Re: The Get Started with Wordpress Workshop
[quote=rawTOP;16883]In setting up my blog I’m thinking up a few things that aren’t in the default install that will help. In terms of controlling spiders and duplicate content issues, I’d recommend the following…
Create a robots.txt file and have it be something like this…
User-agent: *
Disallow: /wp-admin/
Disallow: /wp-login.php
Basically that makes it so your admin area and your login page aren’t crawled at all. You don’t want a general block on all things /wp- because there are files like stylesheets that the spiders will want to crawl (I made that mistake and actually remembered it while writing this up)…

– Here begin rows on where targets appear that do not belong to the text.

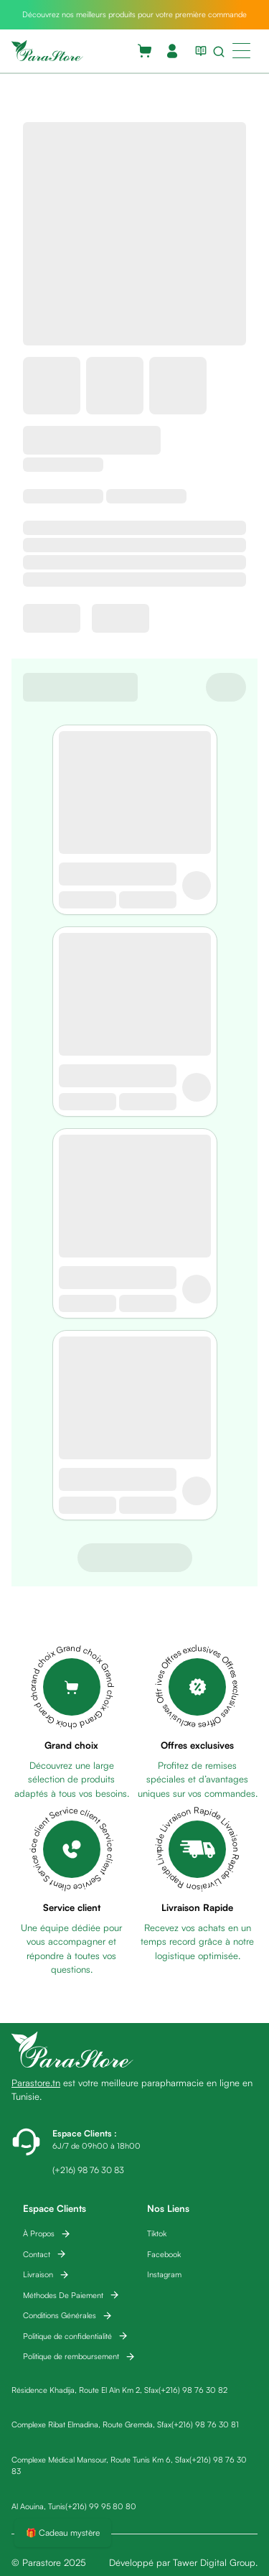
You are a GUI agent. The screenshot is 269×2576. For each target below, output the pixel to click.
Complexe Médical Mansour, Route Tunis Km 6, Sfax (100, 2460)
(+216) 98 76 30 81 (205, 2424)
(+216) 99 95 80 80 (100, 2506)
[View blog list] (198, 51)
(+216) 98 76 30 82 (193, 2390)
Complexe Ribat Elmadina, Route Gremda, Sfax (91, 2424)
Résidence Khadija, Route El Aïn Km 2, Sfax (85, 2390)
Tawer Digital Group (214, 2562)
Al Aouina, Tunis (38, 2506)
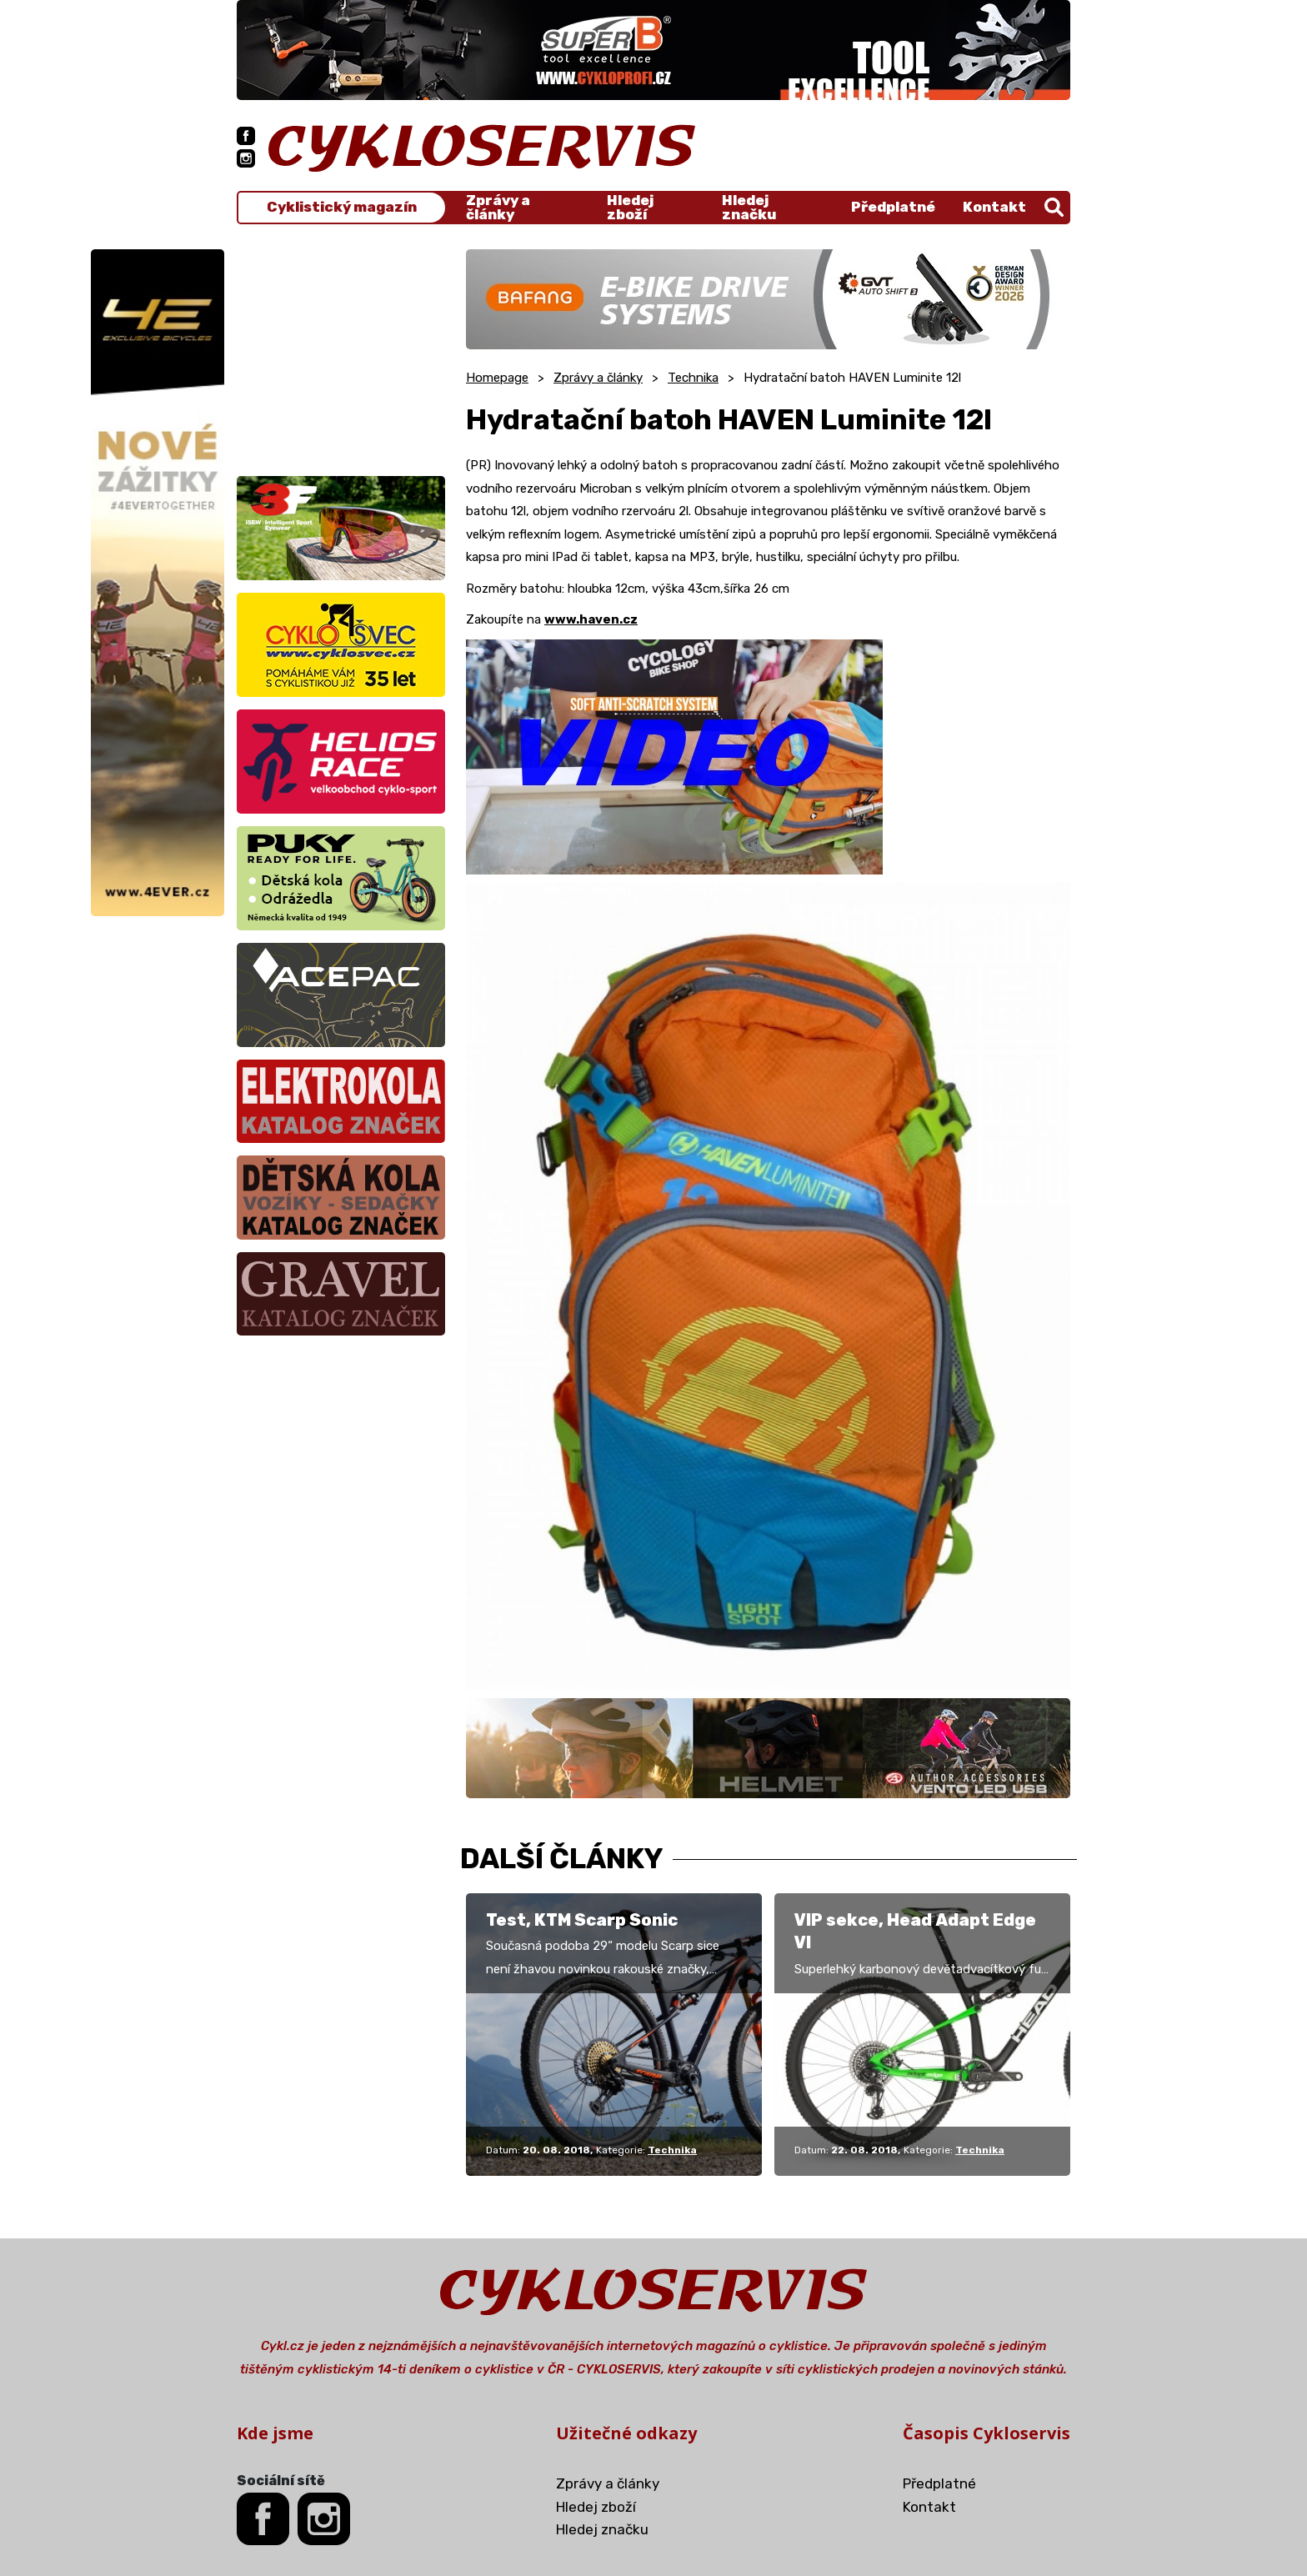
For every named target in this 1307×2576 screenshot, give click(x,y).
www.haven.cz (591, 619)
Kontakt (994, 206)
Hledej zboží (630, 208)
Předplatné (893, 206)
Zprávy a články (498, 208)
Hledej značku (749, 208)
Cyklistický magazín (342, 207)
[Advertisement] (341, 353)
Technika (693, 377)
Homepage (497, 377)
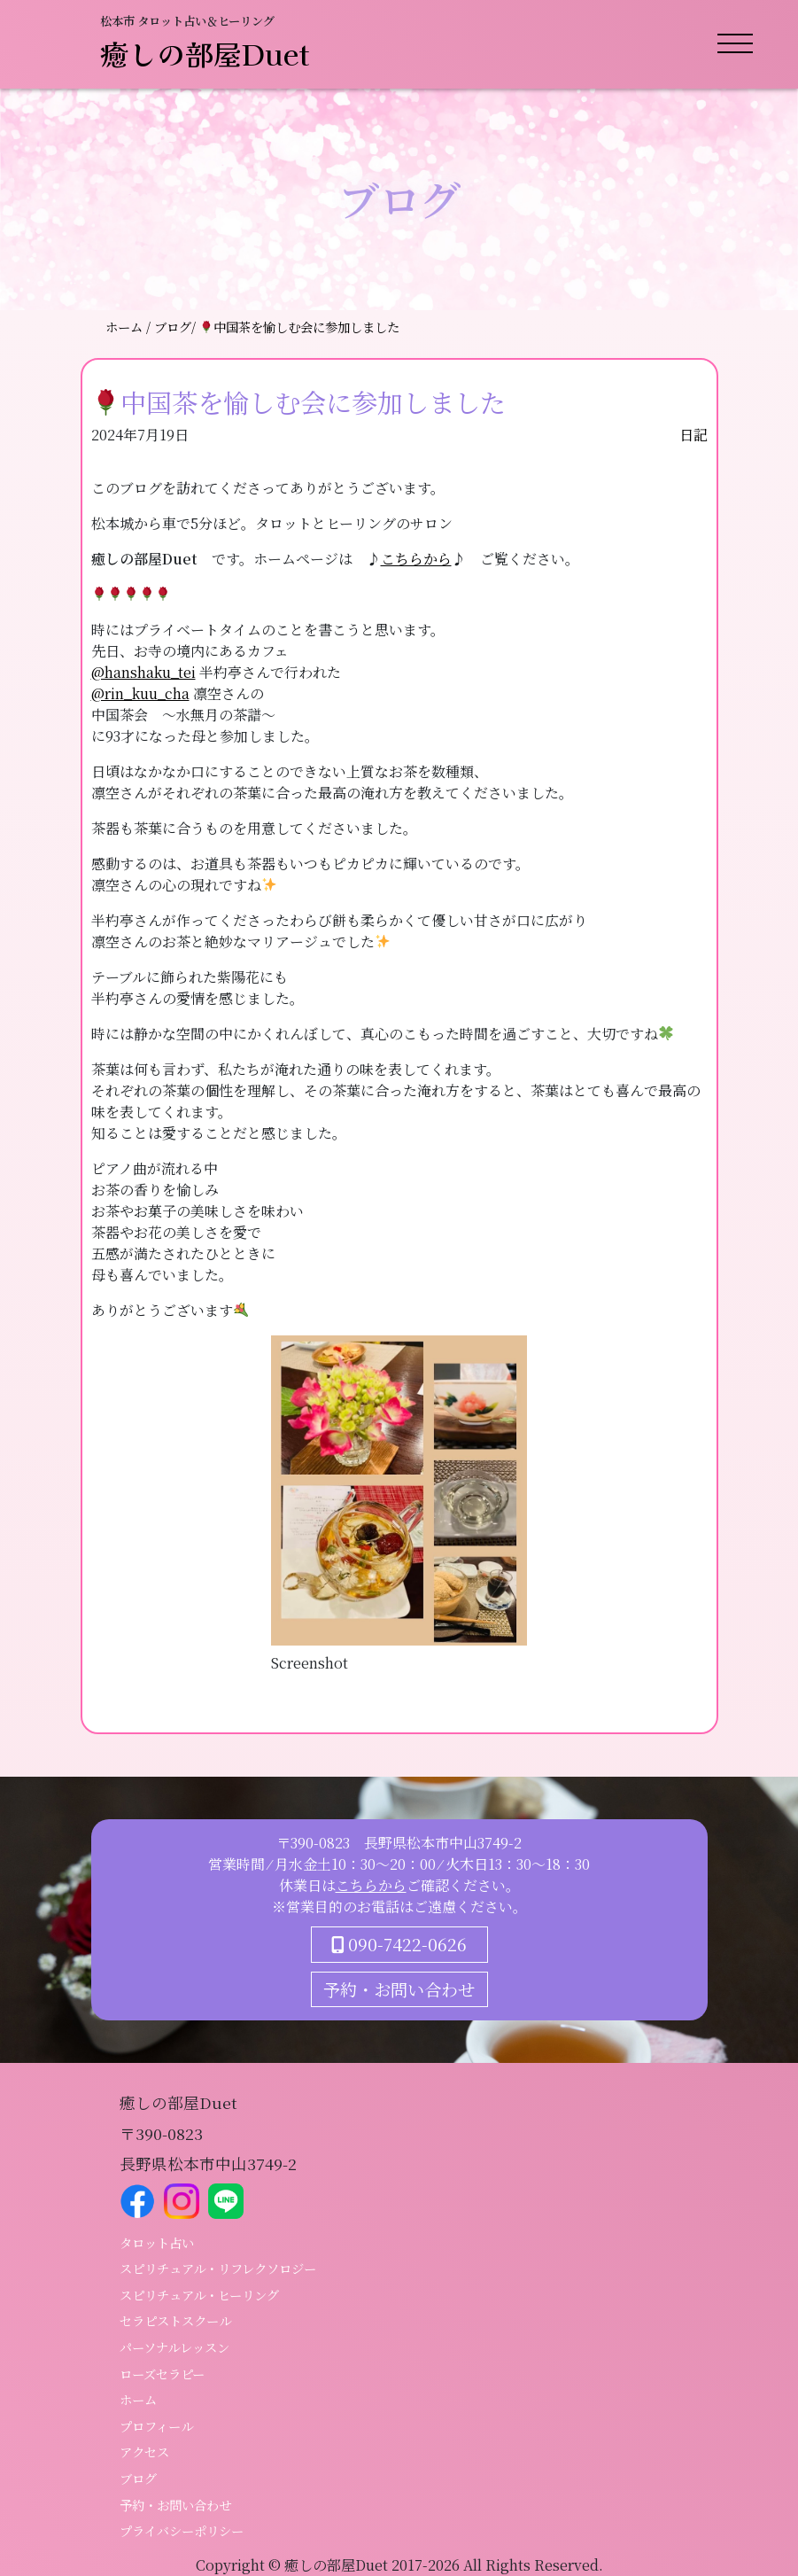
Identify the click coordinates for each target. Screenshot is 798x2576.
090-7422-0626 (399, 1944)
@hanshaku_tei (143, 672)
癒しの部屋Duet (205, 53)
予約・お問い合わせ (399, 1989)
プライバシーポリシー (182, 2530)
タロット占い (157, 2242)
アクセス (144, 2451)
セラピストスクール (175, 2320)
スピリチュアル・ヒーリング (199, 2294)
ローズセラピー (162, 2373)
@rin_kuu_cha (140, 693)
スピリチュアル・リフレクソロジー (218, 2268)
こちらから (416, 559)
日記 (693, 434)
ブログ (138, 2478)
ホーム (125, 326)
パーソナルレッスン (174, 2347)
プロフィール (156, 2425)
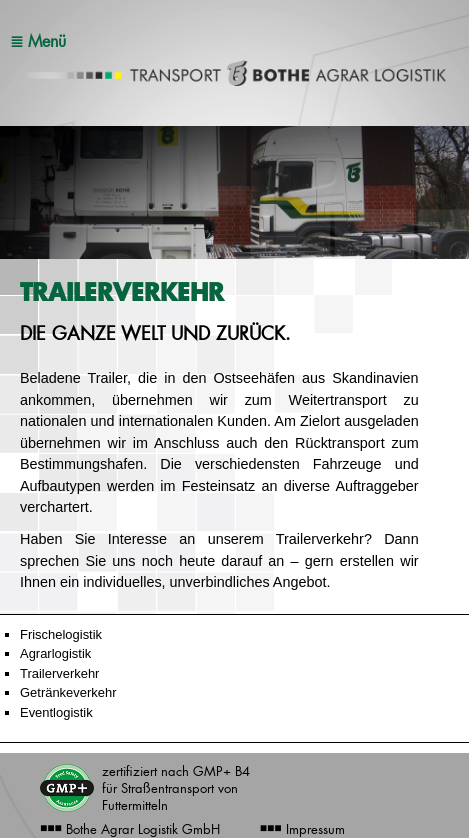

I created a physical robots.txt file on disk, but there has to be a way to do it using WordPress itself 'cause I then had to fight with WordPress 'cause it wanted to serve a robots.txt file that didn’t match mine. I wound up adding it to the rewrite rules in htaccess (actually VirtualHosts in my case) - that looked like…
RewriteCond %{REQUEST_URI} !^/robots.txt
I think if you’re using htaccess you’d leave off the / so it would just be !^robots.txt - the VirtualHosts file works differently than htaccess on stuff like that…
Does anyone know how to set up robots.txt in WordPress so you don’t have to go through that hassle?
The next thing I’d do is telling spiders not to index your archive pages. You want post pages to always be important, as well as your main blog, and category pages, but not things like month and date archive pages. Even on the main blog and category pages you don’t really want anything other than the first page indexed - otherwise you’ll have way too much duplicate content on your site.
Now, you don’t want to block the pages completely because then they’ll have link juice that they’re not passing on to other pages. You want the spiders to crawl them, but not index them. To achieve that, put the following in your header.php file, somewhere between and …
<?php if (is_day()) { ?>
<meta name="robots" content="noindex,follow" />
<?php } elseif (is_month()) { ?>
<meta name="robots" content="noindex,follow" />
<?php } elseif (is_year()) { ?>
<meta name="robots" content="noindex,follow" />
<?php } elseif (is_search()) { ?>
<meta name="robots" content="noindex,follow" />
<?php } elseif (is_author()) { ?>
<meta name="robots" content="noindex,follow" />
<?php } elseif (isset($_GET['paged']) && !empty($_GET['paged'])) { ?>
<meta name="robots" content="noindex,follow" />
<?php } ?>
I haven’t tested the paging part yet, but I’ve confirmed the other parts work…[/quote]
Have you looked into this robots text plugin? Robots Meta
If trying it, might want to check the author’s page… seems there are issues with 2.6 and the options. But also Platinum SEO has a lot of the robots meta data to add to a post/page that might make it easier to use than this Robots Meta plugin…